Przestań płakać! Oto zwyciężył Lew z pokolenia Judy, Odrośl Dawida (Ap 5, 5)
Byłem z Nikodemem w chorzowskim zoo. Schodziliśmy po wyślizganych, zdeptanych, lśniących kamieniach do Kotliny Dinozaurów (to zdumiewające, że te nieruchome, betonowe giganty od kilkudziesięciu lat robią na dzieciakach takie wrażenie!), gdy nagle przystanęliśmy. Usłyszeliśmy potężny ryk lwa, tak donośny, że słychać go było pewnie i przy Stadionie Śląskim.
Podbiegliśmy do jego klatki. Zaryczał ponownie. Słysząc ten rozrywający dźwięk z odległości kilku metrów mieliśmy gęsią skórkę.

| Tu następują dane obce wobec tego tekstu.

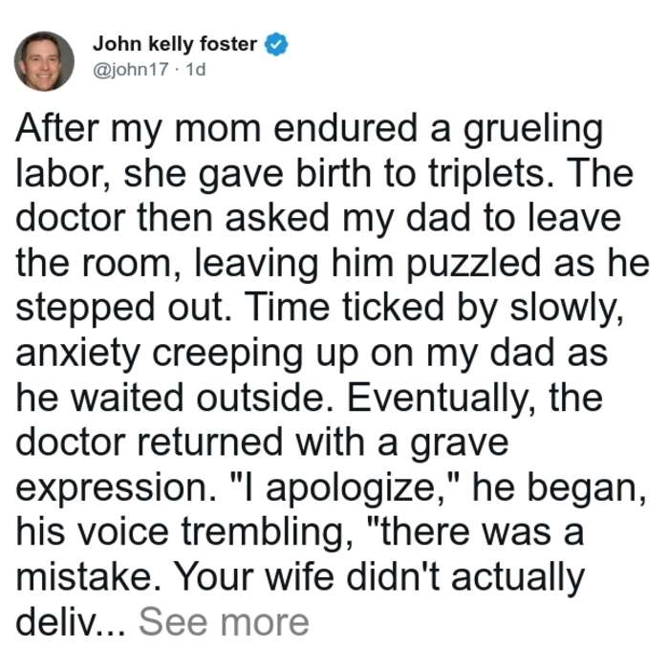Click the truncated word deliv...
The height and width of the screenshot is (669, 669).
point(57,622)
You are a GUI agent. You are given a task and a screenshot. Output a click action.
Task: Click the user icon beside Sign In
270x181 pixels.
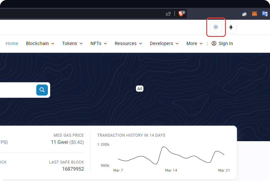coord(214,43)
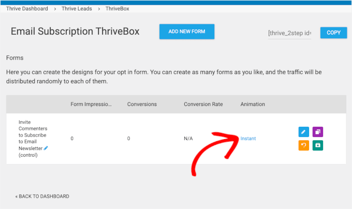Click the Form Impressions column header
The height and width of the screenshot is (209, 352).
[91, 104]
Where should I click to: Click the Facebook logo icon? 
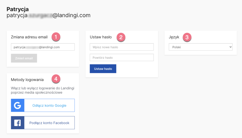click(17, 123)
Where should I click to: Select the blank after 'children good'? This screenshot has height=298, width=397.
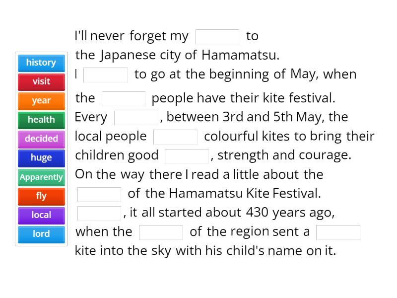[187, 155]
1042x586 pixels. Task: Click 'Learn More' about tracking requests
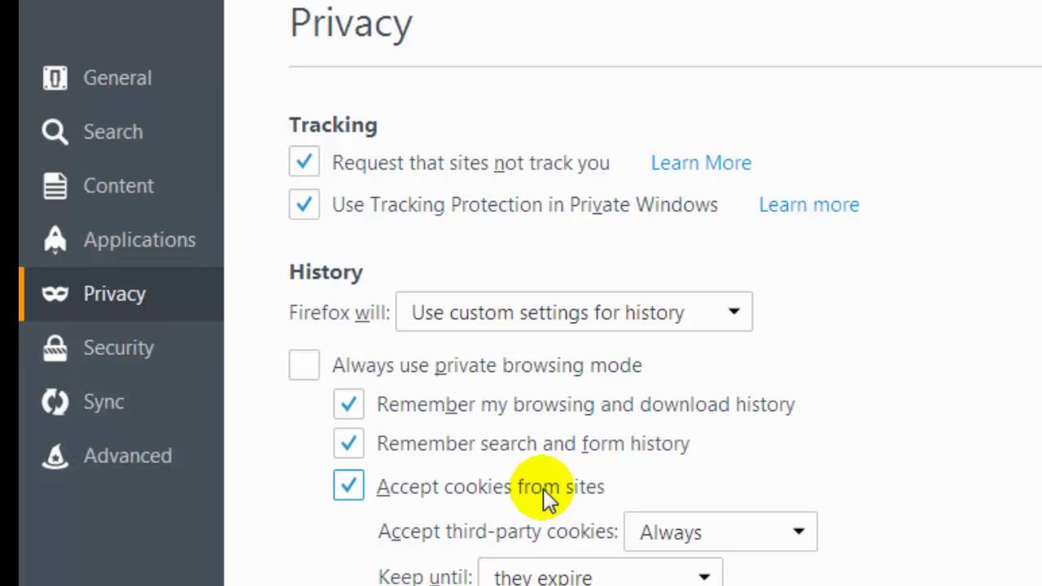pyautogui.click(x=701, y=162)
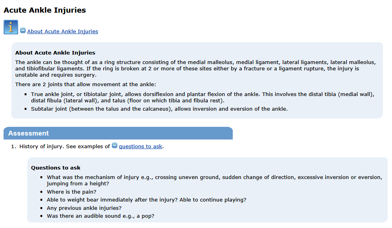The image size is (392, 228).
Task: Collapse the About Acute Ankle Injuries section icon
Action: (x=23, y=30)
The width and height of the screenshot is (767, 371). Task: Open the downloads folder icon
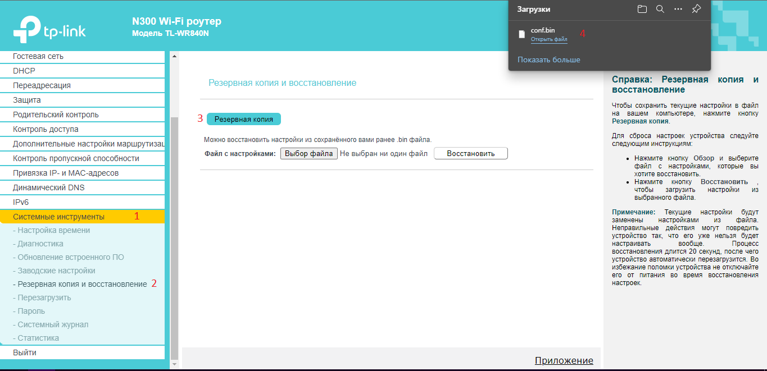[x=642, y=9]
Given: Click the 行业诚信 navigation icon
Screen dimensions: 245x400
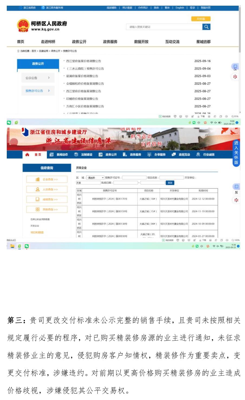Looking at the screenshot, I should (x=198, y=154).
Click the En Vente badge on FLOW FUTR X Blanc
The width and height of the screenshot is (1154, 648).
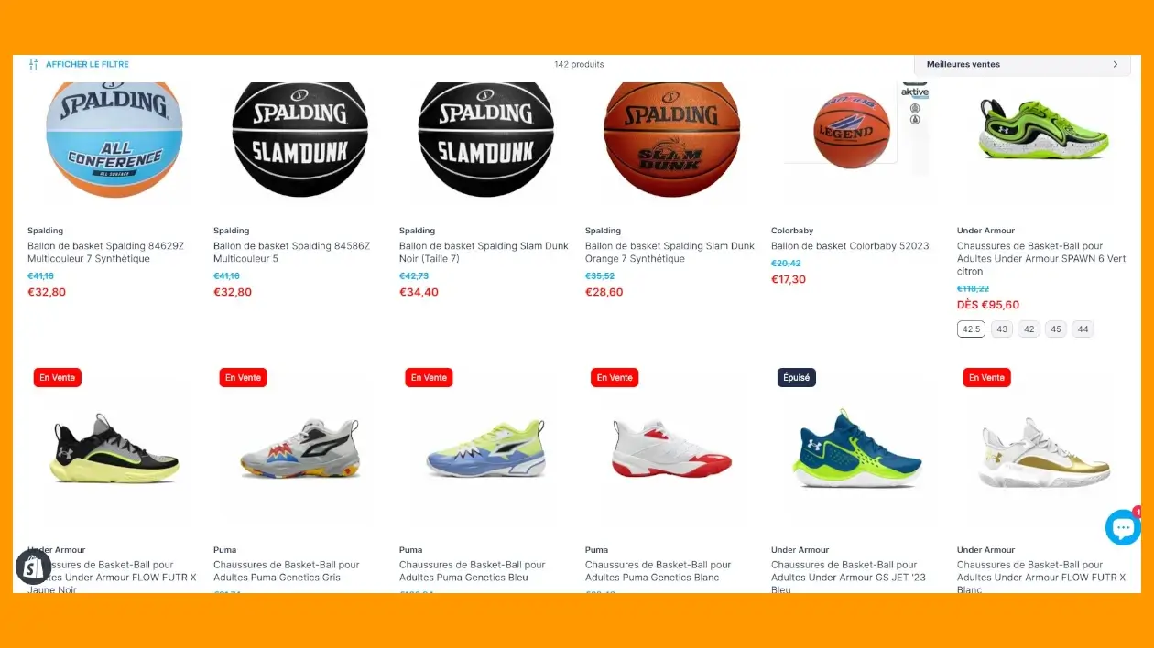986,377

Jak dobrze rozumiałem to, dlaczego po słowach o lwie Jan przestał płakać i co miał na myśli autor „Opowieści z Narnii” pisząc o symbolizującym Chrystusa lwie Aslanie: „Jest łagodny i niebezpieczny”.
Mój Pan jest Lwem z pokolenia Judy. Jest Panem Panów i Królem królów. Tylko Jemu należy się chwała.